On Interference… well, as soon as techno became mainstream, we were looking for a way to make things more extreme. The fragmented, splintered breakbeat sound seemed to suit the Cubanate mood at the time.
I don’t really care about genres, I try to steal whatever I like and make it my own. Don’t chase after a scene (unless you are right there, at the time). Steal and fuse it with your own vibe, make it your own.
What styles of electronic music do you find exciting right now?
Barry: Ambient always interests me. Love that new Sequential track ‘Haumea’ and the video that goes with it is beautiful. Love some of Alva Noto’s work. Gazelle Twin is Genius.

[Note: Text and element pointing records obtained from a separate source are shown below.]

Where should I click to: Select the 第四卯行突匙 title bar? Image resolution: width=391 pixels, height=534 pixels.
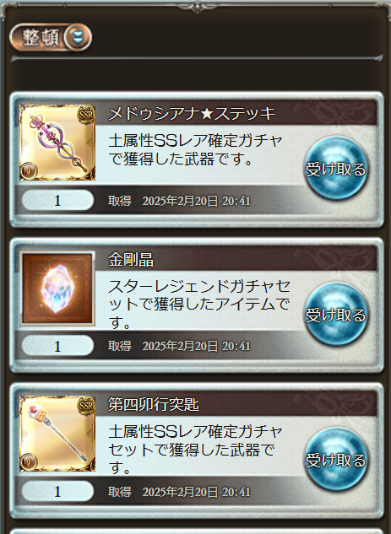point(236,404)
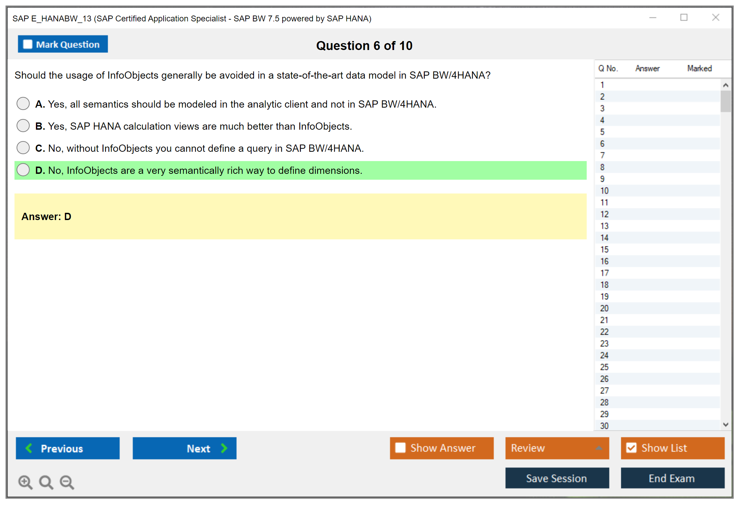
Task: Select question 12 in the list
Action: click(x=604, y=214)
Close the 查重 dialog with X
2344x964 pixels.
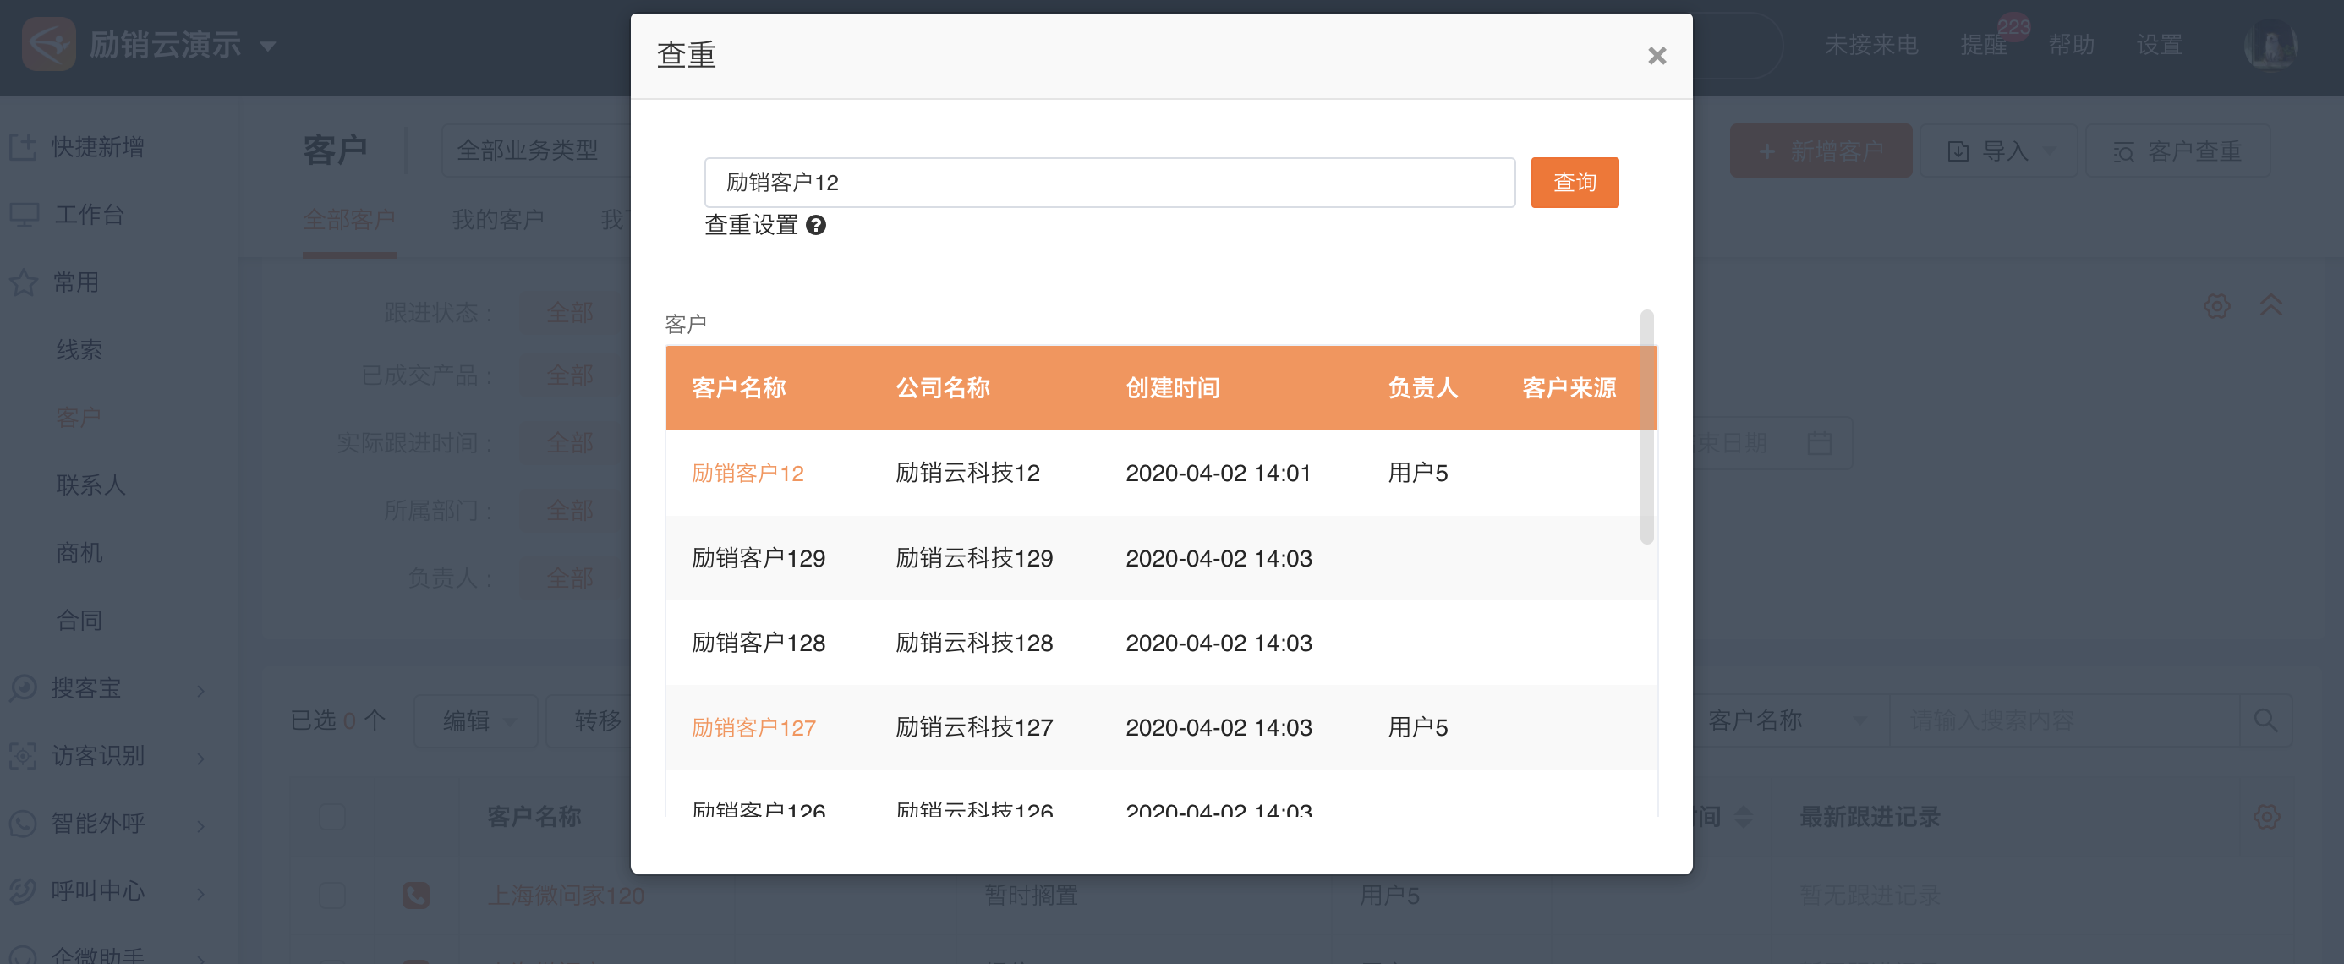(x=1656, y=56)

Perc is doing some interesting techno; he is obviously inspired by classic industrial like Throbbing Gristle, which is nice.
What do you see or would like to see as the next step in the evolution of technology – not just in music, but overall – and why?
Barry: The virtual reality thing is finally happening after what seems like an age waiting for it; there are so many exciting things happening there. I would like to see a Total Perspective Vortex built. I’ve a list of people, mostly politicians, who should be plugged into that. Other than that, to paraphrase Bill Hicks, it’s time to explore the Universe, inner and outer.
Similarly, what would you like to see as the next evolution in the way musicians engage audiences in the live environment?
Barry: It’s always been difficult, that one, making electronic music interesting live. I don’t have any answers really. Incorporating more video is one option, which is what people are doing anyway.
Heal: I don’t see the need for any fundamental change and I don’t think audiences are demanding it. Keep it raw. Watching a band let rip on a stage has worked for thousands of years. Where’s the impetus for something different?
What other new music are you working on now that you’re willing to share with us?
Heal: I’ve got a solo album coming out, hopefully this year. I’m about halfway through. I’m very pleased with the songs. It’s a new sound. As a working title, I call the album The Hum, after that mysterious noise that people hear – odd frequencies. No one knows what causes it.
What can we expect from the solo album? How is it different from your previous work?
There is a new Be My Enemy album in the works?
Barry: Yes, I am about 80% finished. I never put time pressure on these things so I have no idea when it will be finished. I have had Keef, Steve, and Debs involved in it this time around. Keef by chance moved 15 minutes down the road from where I live a few months ago, so we get together a fair bit. It’s good to have a fresh set of ears on what I am working on.